Thomas Wieder - En novembre 2018, quelques jours après avoir annoncé votre candidature à la présidence de la CDU, vous avez déclaré : « J'ai prouvé que je savais gagner des élections, même dans des conditions très difficiles. » Depuis, vous avez été élue à la tête du parti, mais celui-ci a subi de lourdes pertes électorales. Aux européennes de mai 2019, il n'a recueilli que 28,9 % des voix (-6,4 points par rapport à 2014). Aux régionales de septembre 2019, il a de nouveau fortement reculé en Saxe (32,1 %, -7,3 %) et dans le Brandebourg (15,6 %, -7,4 %). N'avez-vous pas été présomptueuse ?

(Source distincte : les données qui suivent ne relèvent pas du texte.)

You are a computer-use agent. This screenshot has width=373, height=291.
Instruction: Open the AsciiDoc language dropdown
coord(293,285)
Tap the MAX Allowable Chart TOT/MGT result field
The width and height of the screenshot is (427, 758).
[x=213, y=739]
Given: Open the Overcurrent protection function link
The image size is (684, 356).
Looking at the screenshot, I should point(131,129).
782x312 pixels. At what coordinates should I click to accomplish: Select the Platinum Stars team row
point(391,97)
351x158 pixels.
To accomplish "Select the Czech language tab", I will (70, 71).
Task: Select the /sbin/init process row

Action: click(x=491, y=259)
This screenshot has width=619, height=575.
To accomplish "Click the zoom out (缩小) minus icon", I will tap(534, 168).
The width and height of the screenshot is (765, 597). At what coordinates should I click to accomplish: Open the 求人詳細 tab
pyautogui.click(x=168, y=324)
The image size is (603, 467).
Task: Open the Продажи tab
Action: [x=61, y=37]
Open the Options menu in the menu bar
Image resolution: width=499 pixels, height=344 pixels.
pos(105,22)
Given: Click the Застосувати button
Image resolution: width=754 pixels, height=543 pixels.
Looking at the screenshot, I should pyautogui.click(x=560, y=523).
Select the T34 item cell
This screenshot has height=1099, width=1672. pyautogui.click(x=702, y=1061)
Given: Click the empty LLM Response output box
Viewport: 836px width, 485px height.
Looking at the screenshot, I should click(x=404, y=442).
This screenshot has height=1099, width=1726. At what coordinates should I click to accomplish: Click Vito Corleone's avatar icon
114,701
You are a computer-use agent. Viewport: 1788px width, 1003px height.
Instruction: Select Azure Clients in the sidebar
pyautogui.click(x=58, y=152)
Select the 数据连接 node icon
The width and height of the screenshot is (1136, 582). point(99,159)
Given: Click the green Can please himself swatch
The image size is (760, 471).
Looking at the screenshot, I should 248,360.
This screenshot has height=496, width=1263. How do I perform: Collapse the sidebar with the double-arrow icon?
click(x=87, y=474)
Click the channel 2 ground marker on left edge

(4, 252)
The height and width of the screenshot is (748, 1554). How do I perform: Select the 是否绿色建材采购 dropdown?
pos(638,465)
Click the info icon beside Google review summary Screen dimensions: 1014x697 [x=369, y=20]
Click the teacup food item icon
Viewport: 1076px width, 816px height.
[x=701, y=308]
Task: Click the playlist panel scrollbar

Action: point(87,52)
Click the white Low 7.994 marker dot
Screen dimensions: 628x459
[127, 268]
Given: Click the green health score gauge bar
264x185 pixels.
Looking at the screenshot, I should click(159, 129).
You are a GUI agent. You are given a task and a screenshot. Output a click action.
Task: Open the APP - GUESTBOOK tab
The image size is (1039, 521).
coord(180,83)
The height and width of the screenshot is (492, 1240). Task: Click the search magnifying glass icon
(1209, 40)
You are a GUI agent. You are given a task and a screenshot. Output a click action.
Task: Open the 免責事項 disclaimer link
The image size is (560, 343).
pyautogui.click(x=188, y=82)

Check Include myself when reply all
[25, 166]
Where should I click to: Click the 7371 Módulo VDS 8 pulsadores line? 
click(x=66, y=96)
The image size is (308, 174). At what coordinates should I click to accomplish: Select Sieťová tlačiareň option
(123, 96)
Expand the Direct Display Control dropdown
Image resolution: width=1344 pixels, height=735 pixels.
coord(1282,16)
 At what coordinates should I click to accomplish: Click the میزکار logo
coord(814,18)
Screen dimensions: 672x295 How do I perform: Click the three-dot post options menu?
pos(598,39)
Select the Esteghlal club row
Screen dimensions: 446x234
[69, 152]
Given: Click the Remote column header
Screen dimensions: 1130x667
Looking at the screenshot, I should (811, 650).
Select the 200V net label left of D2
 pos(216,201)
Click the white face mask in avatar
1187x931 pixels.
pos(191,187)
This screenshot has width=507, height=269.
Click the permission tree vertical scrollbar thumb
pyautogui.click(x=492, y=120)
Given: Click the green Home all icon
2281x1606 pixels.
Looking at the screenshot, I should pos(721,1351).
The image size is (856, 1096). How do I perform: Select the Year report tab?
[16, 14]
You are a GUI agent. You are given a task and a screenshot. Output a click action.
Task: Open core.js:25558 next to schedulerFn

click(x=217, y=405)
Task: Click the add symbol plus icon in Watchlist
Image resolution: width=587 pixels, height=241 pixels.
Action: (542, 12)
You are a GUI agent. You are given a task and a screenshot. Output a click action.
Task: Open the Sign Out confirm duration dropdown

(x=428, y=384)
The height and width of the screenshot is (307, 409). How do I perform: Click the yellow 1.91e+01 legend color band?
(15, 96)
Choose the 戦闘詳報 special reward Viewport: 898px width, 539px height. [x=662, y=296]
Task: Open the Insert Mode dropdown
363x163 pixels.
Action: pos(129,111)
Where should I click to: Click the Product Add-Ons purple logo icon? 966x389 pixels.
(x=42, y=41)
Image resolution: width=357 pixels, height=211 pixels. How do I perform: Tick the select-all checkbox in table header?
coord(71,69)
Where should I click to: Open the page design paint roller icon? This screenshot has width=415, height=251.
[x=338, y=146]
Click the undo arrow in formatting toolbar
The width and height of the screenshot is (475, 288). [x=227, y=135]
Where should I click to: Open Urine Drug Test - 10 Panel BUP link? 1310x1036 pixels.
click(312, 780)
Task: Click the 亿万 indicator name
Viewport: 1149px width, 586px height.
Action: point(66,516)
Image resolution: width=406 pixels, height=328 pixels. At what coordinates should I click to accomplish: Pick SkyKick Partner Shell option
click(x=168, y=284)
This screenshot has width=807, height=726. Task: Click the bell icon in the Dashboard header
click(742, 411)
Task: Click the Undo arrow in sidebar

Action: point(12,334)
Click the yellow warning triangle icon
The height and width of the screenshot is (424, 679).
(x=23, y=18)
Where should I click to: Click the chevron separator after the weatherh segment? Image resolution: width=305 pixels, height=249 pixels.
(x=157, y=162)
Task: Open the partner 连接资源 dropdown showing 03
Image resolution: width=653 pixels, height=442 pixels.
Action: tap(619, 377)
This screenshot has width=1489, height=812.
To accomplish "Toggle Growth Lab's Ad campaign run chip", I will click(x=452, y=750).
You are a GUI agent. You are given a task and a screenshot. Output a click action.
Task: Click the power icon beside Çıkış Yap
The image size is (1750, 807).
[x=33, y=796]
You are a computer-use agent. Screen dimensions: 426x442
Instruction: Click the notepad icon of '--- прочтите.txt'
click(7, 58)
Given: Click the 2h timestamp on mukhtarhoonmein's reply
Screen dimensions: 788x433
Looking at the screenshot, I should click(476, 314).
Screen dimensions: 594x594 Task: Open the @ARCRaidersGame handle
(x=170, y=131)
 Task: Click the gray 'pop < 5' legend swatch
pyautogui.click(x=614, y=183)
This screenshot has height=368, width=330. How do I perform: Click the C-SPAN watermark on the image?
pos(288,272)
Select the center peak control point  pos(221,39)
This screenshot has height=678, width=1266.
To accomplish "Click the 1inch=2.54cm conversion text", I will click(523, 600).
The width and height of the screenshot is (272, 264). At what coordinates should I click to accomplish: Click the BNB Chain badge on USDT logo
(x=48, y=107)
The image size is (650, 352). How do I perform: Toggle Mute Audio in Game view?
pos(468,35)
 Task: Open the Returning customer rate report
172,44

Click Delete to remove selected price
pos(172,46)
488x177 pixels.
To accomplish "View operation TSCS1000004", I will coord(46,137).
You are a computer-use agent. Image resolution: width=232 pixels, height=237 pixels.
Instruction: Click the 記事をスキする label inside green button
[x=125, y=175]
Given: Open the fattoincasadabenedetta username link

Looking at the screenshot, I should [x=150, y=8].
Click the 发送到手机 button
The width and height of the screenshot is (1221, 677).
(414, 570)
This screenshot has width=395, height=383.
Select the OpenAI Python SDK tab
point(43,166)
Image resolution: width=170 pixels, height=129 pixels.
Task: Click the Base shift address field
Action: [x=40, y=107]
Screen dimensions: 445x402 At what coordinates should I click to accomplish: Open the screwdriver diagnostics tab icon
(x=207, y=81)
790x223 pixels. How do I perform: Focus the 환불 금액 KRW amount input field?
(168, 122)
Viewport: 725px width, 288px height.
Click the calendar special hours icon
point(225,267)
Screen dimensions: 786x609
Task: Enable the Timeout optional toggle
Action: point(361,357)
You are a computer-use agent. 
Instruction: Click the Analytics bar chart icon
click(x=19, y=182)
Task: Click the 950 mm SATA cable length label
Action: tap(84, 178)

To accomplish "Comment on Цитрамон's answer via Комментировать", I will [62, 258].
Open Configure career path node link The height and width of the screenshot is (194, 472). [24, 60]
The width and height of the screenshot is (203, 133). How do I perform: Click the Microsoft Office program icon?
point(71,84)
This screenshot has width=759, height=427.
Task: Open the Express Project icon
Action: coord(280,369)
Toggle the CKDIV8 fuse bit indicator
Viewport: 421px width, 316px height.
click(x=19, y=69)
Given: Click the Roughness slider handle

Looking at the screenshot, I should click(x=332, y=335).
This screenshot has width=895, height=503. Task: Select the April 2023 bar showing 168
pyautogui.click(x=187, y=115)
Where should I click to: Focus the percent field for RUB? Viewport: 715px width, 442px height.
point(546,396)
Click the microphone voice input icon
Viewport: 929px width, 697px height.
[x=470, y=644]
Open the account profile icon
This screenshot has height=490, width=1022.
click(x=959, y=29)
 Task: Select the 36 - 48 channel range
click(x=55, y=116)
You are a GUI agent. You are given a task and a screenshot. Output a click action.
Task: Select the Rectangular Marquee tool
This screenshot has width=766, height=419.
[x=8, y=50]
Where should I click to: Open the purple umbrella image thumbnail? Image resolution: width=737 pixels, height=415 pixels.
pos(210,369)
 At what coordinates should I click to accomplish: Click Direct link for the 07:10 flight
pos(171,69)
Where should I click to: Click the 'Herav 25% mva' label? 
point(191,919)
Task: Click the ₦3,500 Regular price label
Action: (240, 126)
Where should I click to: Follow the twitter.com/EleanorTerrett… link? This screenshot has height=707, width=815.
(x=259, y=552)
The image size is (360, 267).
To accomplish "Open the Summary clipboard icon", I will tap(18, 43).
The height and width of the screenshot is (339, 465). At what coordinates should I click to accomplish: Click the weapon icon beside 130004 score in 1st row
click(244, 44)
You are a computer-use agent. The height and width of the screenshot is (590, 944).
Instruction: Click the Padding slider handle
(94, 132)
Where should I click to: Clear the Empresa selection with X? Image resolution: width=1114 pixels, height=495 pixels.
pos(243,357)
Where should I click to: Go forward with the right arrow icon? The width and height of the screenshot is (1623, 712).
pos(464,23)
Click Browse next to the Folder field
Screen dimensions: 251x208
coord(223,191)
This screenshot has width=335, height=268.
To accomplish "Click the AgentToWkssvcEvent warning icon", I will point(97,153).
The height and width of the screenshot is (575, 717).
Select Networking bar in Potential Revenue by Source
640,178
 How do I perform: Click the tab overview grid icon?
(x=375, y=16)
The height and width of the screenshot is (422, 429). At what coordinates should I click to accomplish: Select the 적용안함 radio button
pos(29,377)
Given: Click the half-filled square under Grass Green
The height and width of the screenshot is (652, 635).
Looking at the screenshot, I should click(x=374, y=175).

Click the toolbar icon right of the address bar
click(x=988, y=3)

Annegret Kramp-Karrenbauer - Quand j'ai prononcé cette phrase, je faisais référence à ma propre expérience en tant que tête de liste aux élections régionales de 2017 dans la Sarre. Depuis que j'ai été élue à la présidence de la CDU, il est vrai que nous avons vécu des moments compliqués. Mais aux européennes du 26 mai nous sommes arrivés en première position ; et aux élections régionales en Saxe, le 1er septembre, nous l'avons également emporté grâce à notre très bon candidat, malgré certains pronostics qui donnaient l'AfD en pole position.
T. W. - Certes, mais chaque fois la CDU perd du terrain par rapport aux scrutins précédents. Assumez-vous une part de responsabilité dans ces résultats décevants ?
A. K.-K. - La CDU se trouve dans une situation difficile depuis les législatives de 2017. D'abord, parce que le résultat de ces élections n'a pas été très bon. Ensuite, parce que la formation d'une nouvelle coalition a pris plusieurs mois. Troisièmement, parce que cette période a été marquée par de fortes tensions aussi bien à l'intérieur de la CDU qu'entre la CDU et la CSU. Enfin, parce que nous n'avons pas su répondre à toute une série de questions majeures qui préoccupent de plus en plus nos concitoyens, notamment le changement climatique.
C'est dans ce contexte que j'ai accédé à la présidence de la CDU. Et c'est la raison pour laquelle, dès mon élection, j'ai engagé un travail collectif dont l'objectif est de doter le parti d'un nouveau programme d'ici à la fin de l'année 2020. Que certains se sentent déstabilisés, c'est normal. Qu'un tel processus prenne un peu de temps, c'est également normal. On ne refonde pas le programme d'un grand parti comme la CDU en six mois. Mais je suis absolument convaincue que nous sommes sur la bonne voie.
T. W. - Près d'un an après votre arrivée à la tête du parti, que pensez-vous avoir réussi ?
A. K.-K. - J'ai fait allusion tout à l'heure aux tensions qui existaient à l'intérieur de notre famille politique avant mon élection. Sur ce point, les choses ont vraiment évolué positivement depuis un an. Les positions entre la CDU et la CSU mais aussi à l'intérieur de la CDU se sont considérablement rapprochées, en particulier sur les questions migratoires et climatiques. Pourtant, croyez-moi, ce n'était pas gagné d'avance !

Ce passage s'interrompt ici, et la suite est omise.